As expected, you can set the ties.method argument in rank() to use other methods for breaking ties.

rank(char_vec, ties.method = "min")
rank(char_vec, ties.method = "first")

d. Order of vectors

Again, you can get the indices for each element in character vectors with the same order() function like that for numeric vectors.
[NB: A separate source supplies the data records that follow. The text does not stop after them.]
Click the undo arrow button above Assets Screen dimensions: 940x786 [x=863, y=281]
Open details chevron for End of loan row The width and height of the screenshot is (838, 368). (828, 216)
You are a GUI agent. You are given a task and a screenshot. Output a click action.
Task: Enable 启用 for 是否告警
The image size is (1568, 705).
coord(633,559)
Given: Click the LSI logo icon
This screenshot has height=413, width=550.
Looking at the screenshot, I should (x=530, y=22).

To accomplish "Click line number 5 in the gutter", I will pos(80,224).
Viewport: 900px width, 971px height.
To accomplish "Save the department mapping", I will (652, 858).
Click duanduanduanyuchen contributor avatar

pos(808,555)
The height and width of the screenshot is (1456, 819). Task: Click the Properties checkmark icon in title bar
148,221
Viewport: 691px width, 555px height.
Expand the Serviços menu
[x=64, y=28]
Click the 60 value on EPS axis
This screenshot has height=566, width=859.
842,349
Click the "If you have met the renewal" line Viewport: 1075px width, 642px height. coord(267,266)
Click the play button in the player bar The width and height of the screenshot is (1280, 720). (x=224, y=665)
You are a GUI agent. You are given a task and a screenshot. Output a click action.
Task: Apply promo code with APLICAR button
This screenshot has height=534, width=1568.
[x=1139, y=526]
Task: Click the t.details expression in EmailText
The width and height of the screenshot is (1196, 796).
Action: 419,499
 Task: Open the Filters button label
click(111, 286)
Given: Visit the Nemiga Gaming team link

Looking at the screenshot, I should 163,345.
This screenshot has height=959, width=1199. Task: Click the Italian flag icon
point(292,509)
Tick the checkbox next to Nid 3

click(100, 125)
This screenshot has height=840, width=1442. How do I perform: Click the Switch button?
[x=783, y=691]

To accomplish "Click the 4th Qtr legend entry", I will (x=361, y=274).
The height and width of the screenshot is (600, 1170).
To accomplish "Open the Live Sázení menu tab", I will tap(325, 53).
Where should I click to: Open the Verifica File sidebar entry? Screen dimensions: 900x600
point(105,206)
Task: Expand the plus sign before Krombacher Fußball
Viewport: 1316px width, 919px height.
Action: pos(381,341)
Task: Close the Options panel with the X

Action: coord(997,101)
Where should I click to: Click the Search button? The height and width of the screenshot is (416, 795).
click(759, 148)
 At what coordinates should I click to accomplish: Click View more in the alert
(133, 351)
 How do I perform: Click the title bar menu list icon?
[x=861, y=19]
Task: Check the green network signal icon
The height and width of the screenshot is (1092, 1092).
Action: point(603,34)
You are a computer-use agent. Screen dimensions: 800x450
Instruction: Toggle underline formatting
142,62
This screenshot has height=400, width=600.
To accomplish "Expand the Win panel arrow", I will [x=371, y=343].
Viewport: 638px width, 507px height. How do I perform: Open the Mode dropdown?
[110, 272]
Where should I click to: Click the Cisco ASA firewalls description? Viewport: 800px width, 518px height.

Also, the order() function breaks the ties by the appearing order by default.

order(char_vec)
#>  [1] 14  8 11 12  9  7 10 13  1  2  5  6  4  3

The decreasing argument still works for order()!

order(char_vec, decreasing = TRUE)
#>  [1]  3  4  6  5  2  1 13 10  7  9 12  8 11 14

2.4.3 Logical vectors

Since there are only two possible values TRUE and FALSE for logical vectors, it is straightforward to sort them with the knowledge of FALSE < TRUE. You can try the following example.

logi_vec <- c(TRUE, FALSE, FALSE, TRUE, TRUE)
sort(logi_vec)
rank(logi_vec)
order(logi_vec)

2.4.4 Exercises

Write R codes to solve the following problems.

  1. Create a numeric vector named exe with values 2, 0, -3, 0, 5, 6 and sort exe from the largest to the smallest.

  2. In exe, what’s the ranks of 2 and the first 0?

  3. For exe, get indices for the elements in the ascending order.

  4. Create a character vector with values "&5", "Nd", "9iC", "3df", "df", "nd", "_5", "9ic" and sort it in the ascending order. Then, explain 1) why 3df goes before 9ic; 2) why &5 goes before 3df; 3) why 9ic goes before 9iC.